The Iranian Embassy in Yerevan said on its Twitter page that Iran’s government approved a relevant proposal made by the Foreign Ministry in Tehran. It gave no reasons for the decision.
The embassy posted several photographs of Syunik’s historic monuments and other landmarks.
Reacting to the development, an Armenian Foreign Ministry spokesman told the Armenpress news agency that Yerevan is planning to open a consulate in an unspecified Iranian city. He did not comment further.
Sandwiched between Azerbaijan and its Nakhichevan exclave, Syunik connects the rest of Armenia to Iran through mountainous roads used not only for Armenian-Iranian trade but also cargo shipments to and from other parts of the world.

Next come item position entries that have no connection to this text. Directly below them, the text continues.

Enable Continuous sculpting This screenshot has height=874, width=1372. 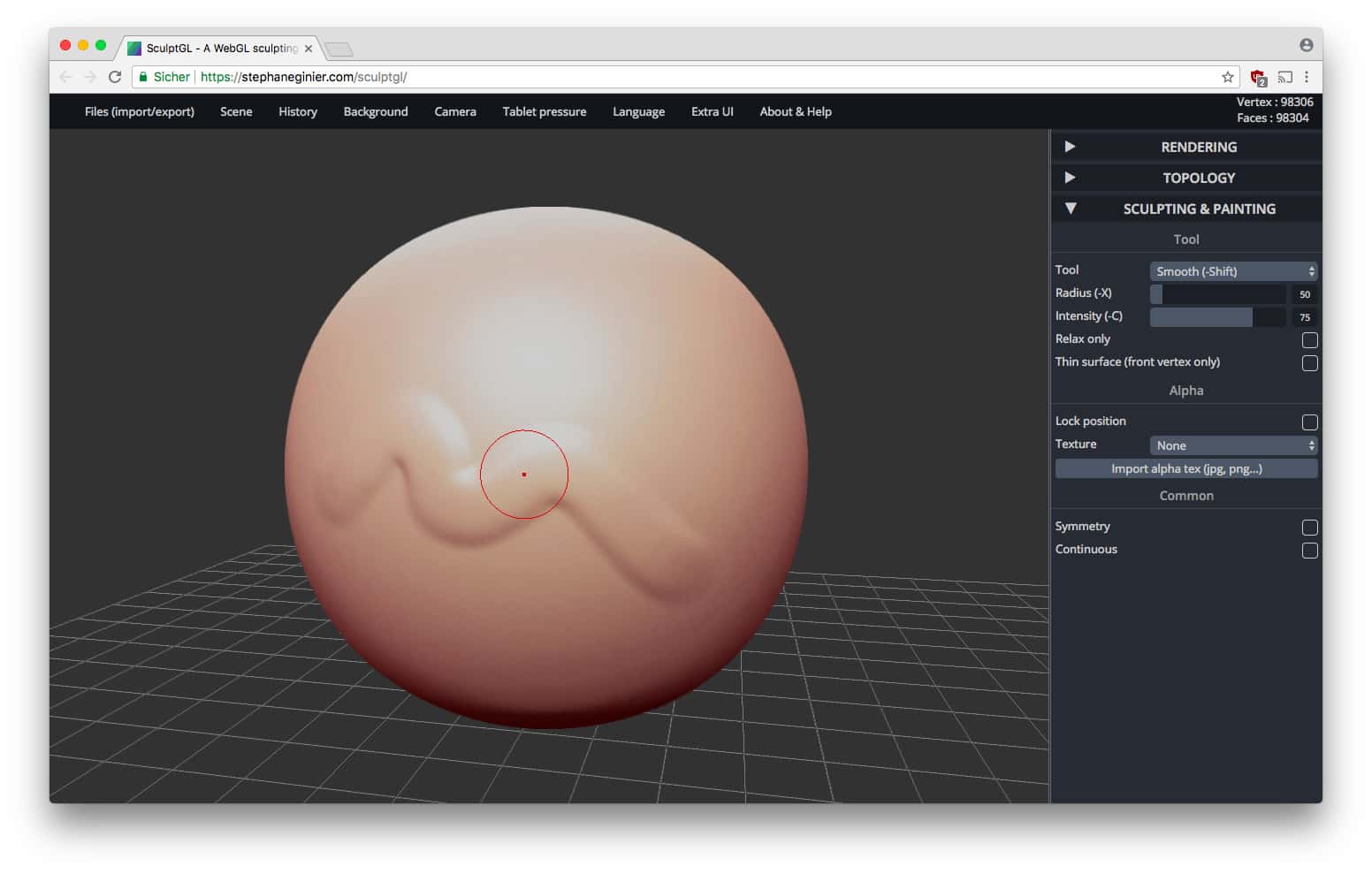pyautogui.click(x=1309, y=550)
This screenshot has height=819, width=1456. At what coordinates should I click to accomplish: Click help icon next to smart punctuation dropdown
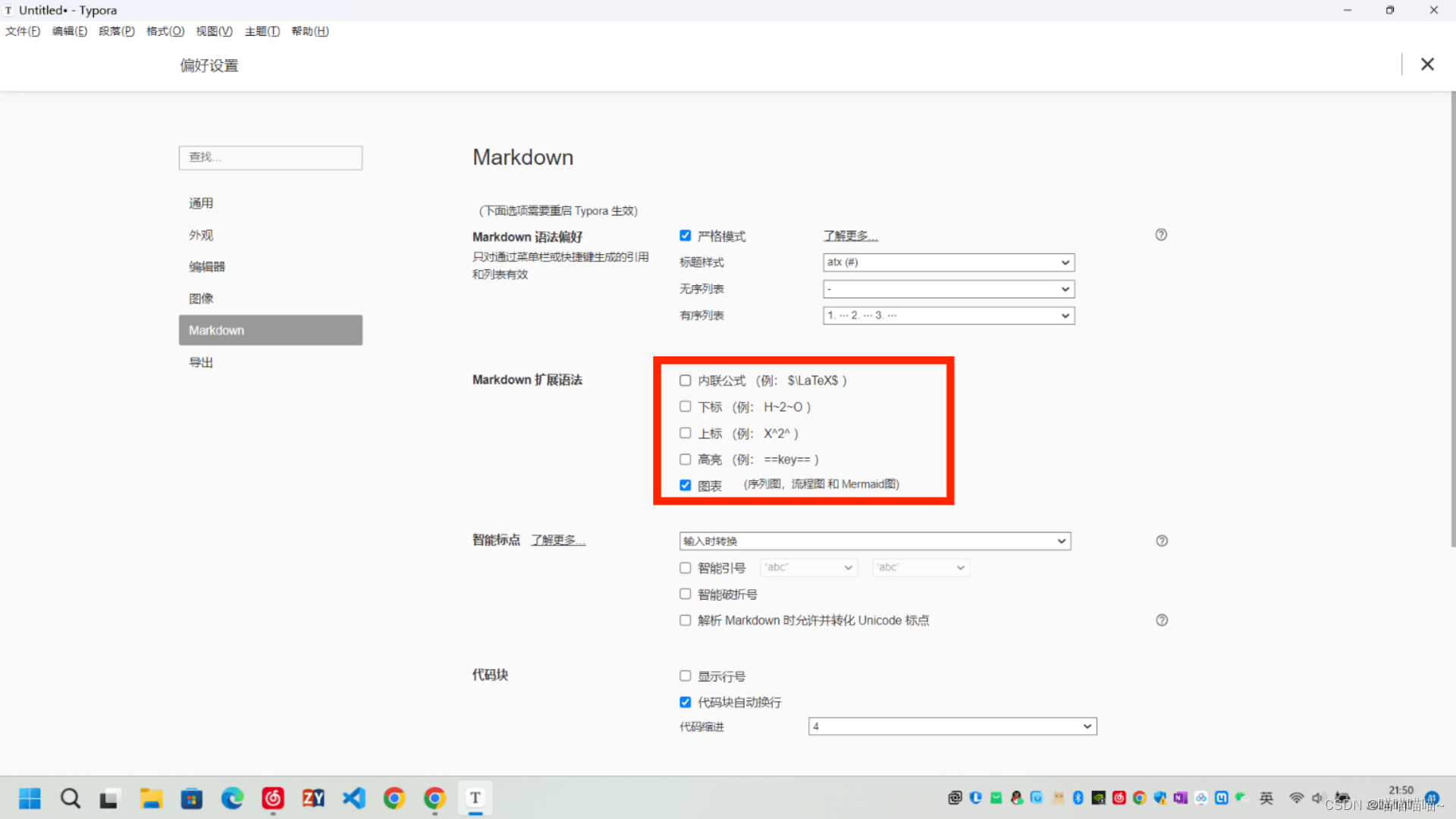[1161, 541]
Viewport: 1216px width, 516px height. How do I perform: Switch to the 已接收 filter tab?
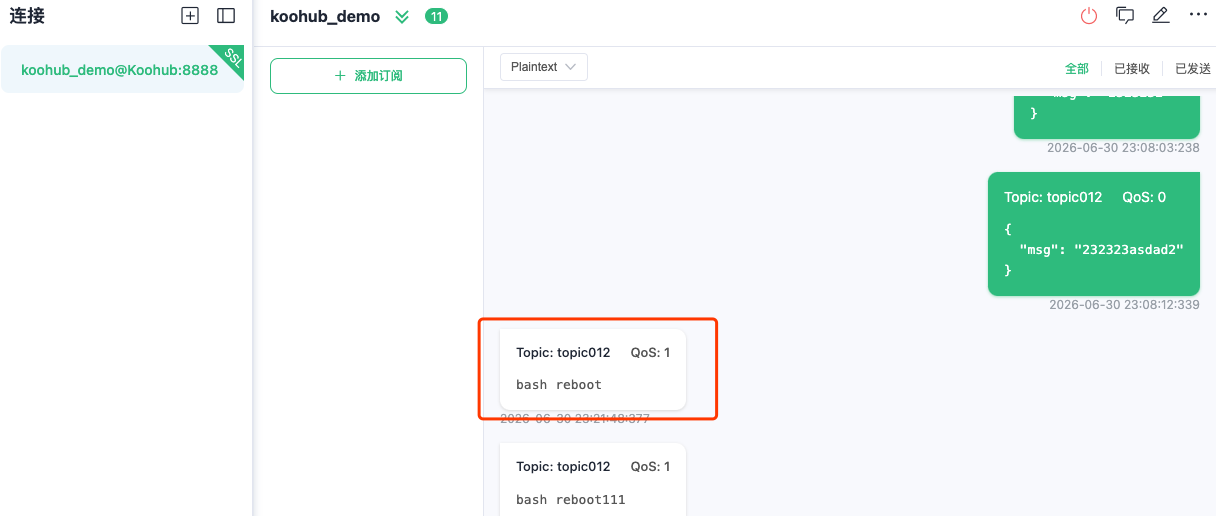[x=1132, y=68]
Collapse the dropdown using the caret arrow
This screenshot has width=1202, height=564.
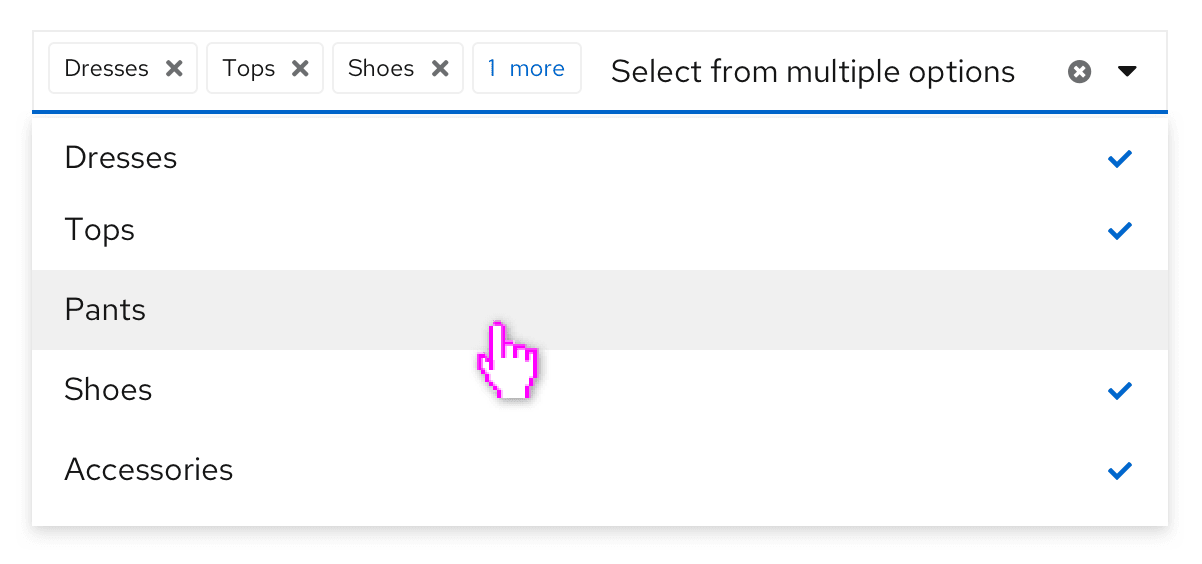click(1127, 72)
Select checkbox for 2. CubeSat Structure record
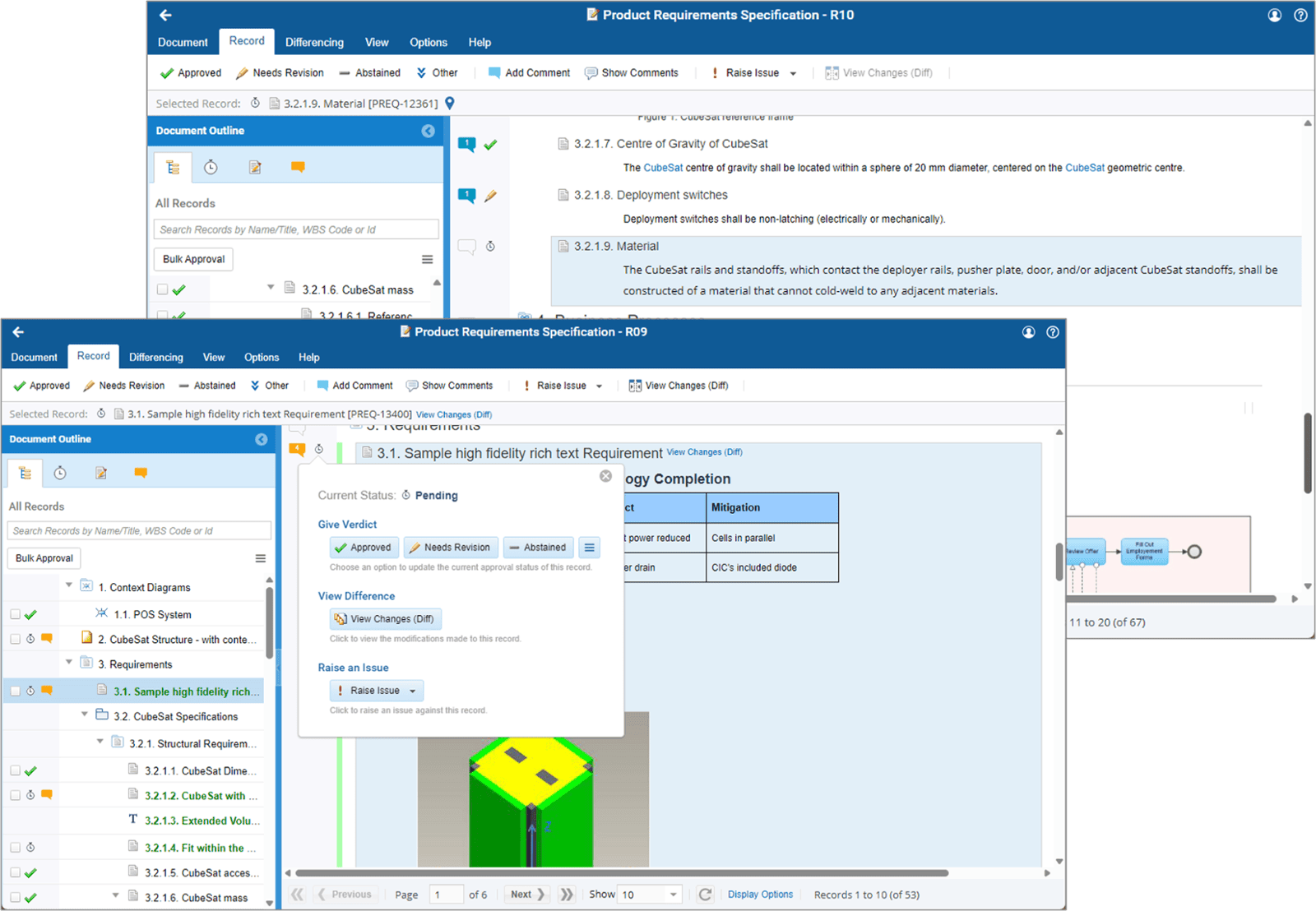This screenshot has height=911, width=1316. (15, 639)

Armenia lost control over one of those roads after a controversial troop withdrawal ordered by Prime Minister Nikol Pashinian following last year’s war over Nagorno-Karabakh. In September this year, Azerbaijan set up checkpoints there to tax Iranian trucks and other vehicles. The move triggered unprecedented tensions between Tehran and Baku.
An influential Iranian cleric accused Azerbaijani President Ilham Aliyev in October of trying to “cut Iran’s access to Armenia” with Turkey’s help. More than 160 members of Iran’s parliament likewise issued a joint statement warning against “any geopolitical change and alteration of the borders of neighboring countries.”
Visiting Yerevan last week, a conservative Iranian lawmaker, Mahmoud Ahmadi-Bighash, reportedly warned that Tehran is strongly opposed to any redrawing of borders in the South Caucasus. Iranian Foreign Minister Hossein Amir-Abdollahian made similar statements this fall.
Aliyev has repeatedly threatened to forcibly open a “corridor” to Nakhichevan, drawing strong condemnation from Armenia.
Yerevan says that Azerbaijani troops advanced a few kilometers into Syunik in May and November. The Azerbaijani side denies crossing the Armenian-Azerbaijani border.